For Warhol, long accustomed to East Side town houses, royals, private jets, and paparazzi, what could be more alien than a dark-skinned crazy kid from Brooklyn who not only was clearly of different racial origins — half-Haitian, half-Puerto Rican—but who also began his meteoric career by raucously embracing a counter-cultural life, living in public parks, selling painted T-shirts on the street, spraying graffiti on city walls, succumbing to cocaine and heroin, and using a garbage can lid as his painter’s palette?

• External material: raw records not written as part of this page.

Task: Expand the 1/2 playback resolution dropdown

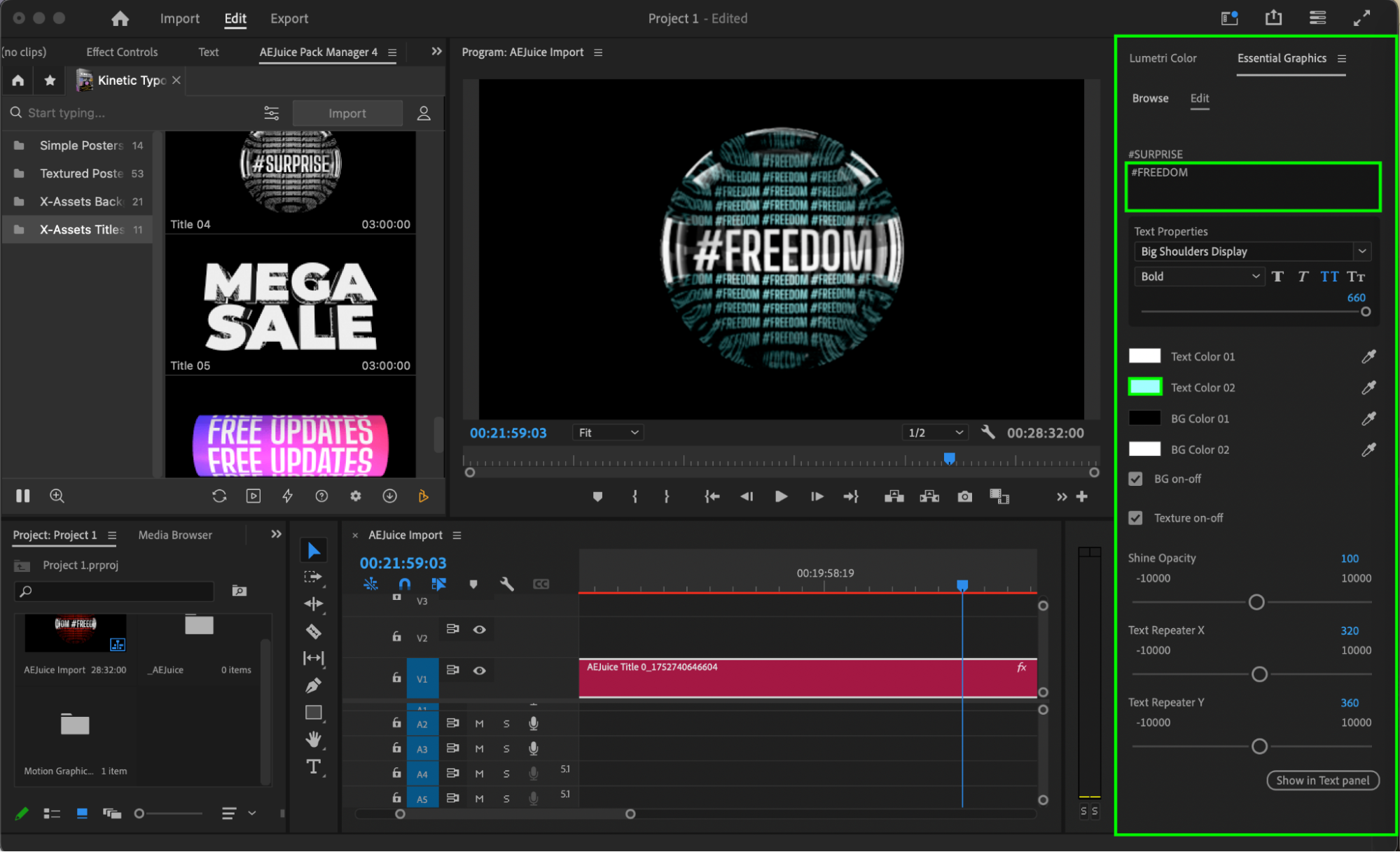Action: (935, 433)
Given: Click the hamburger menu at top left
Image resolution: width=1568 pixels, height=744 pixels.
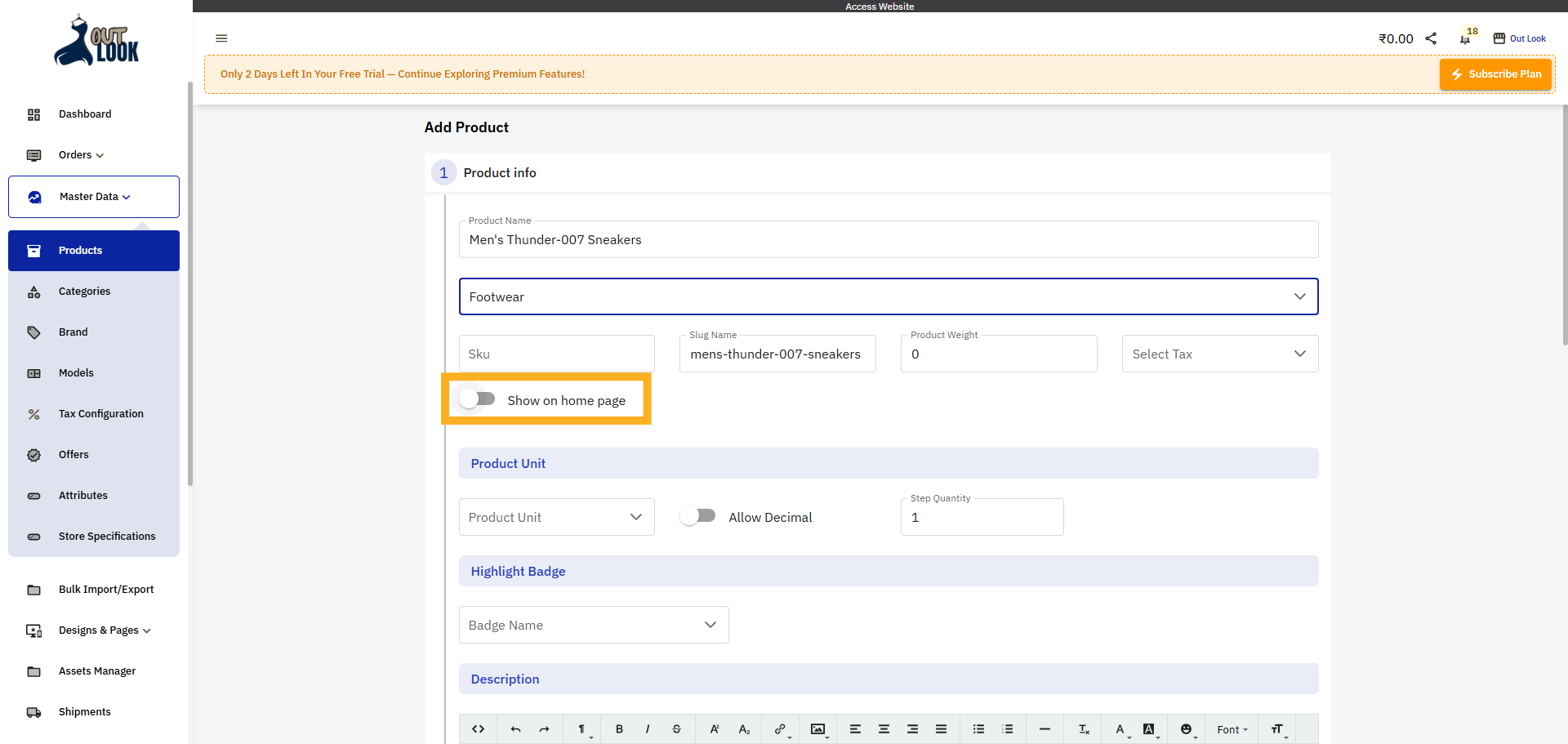Looking at the screenshot, I should pyautogui.click(x=221, y=38).
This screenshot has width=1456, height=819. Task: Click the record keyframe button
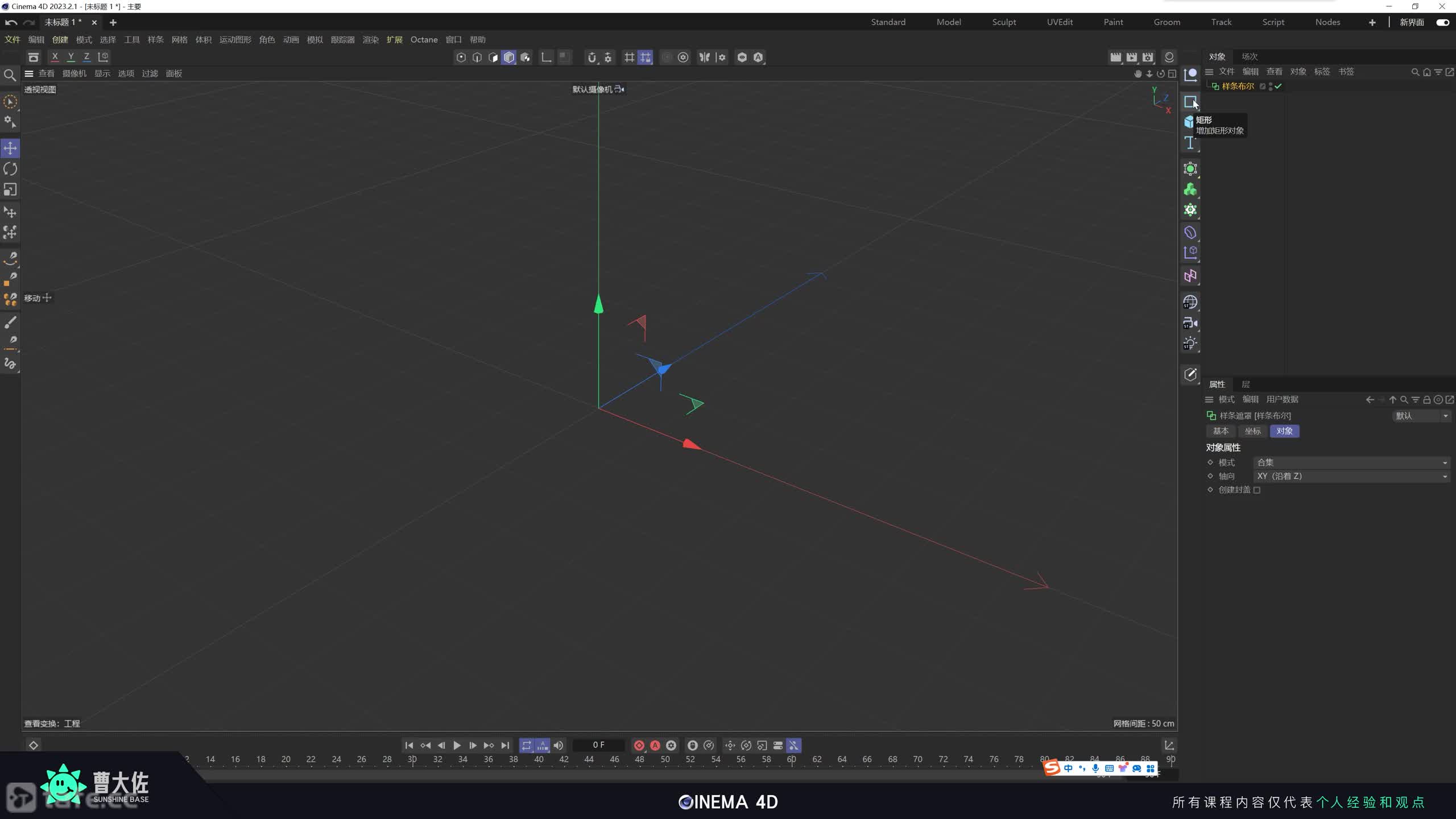click(639, 745)
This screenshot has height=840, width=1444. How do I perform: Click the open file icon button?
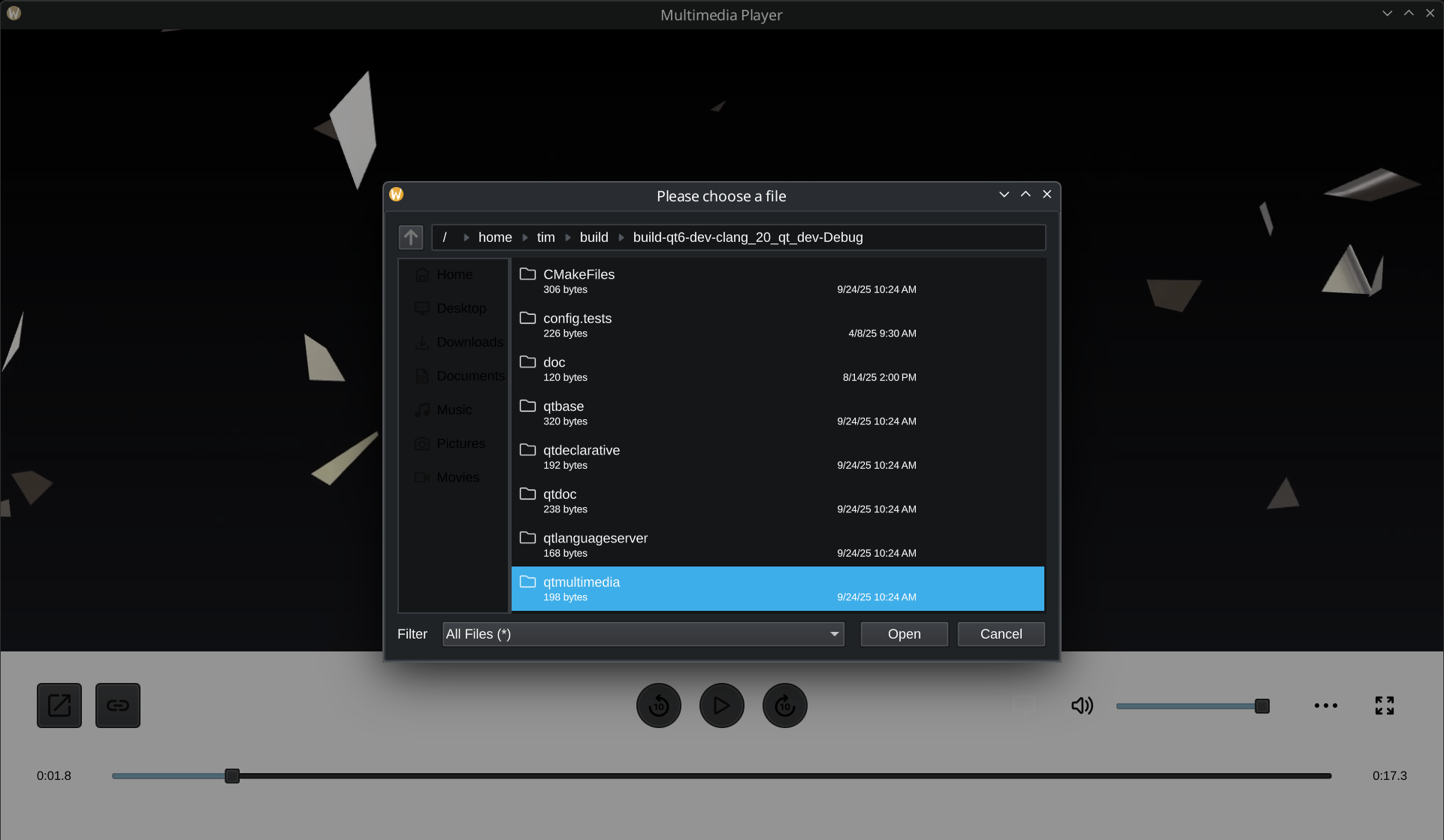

To this scenario of opposites attracting, there should be added what must have been Warhol’s sexual fascination with Basquiat as a symbol of conventional ideals of masculine good looks and athletic bodies, the fairy tale Beauties who complemented his Beast. In his over-lifesize portrait of Basquiat (p. 22), Michelangelo’s David seems reborn in a posing strap, a perfect specimen of the almost naked male body, half hustler, half Greek god, a painfully far cry from the scrawny, brutally scarred flesh of Warhol.
Warhol must have particularly enjoyed the way visual extremes met in his artistic encounters with Basquiat. The conflict of styles — one raw, the other cooked— ended up in a different kind of contrapuntal harmony, collaborations that became the visual equivalents of improvised riffs on familiar themes, with the two artists given equal time, each one embellishing the other’s work, or each one doing, say, the Arm & Hammer logo or the Mona Lisa in his own signature style. It is heartening to remember that Warhol, loneliest of artists, could at least for brief periods fill the void around him.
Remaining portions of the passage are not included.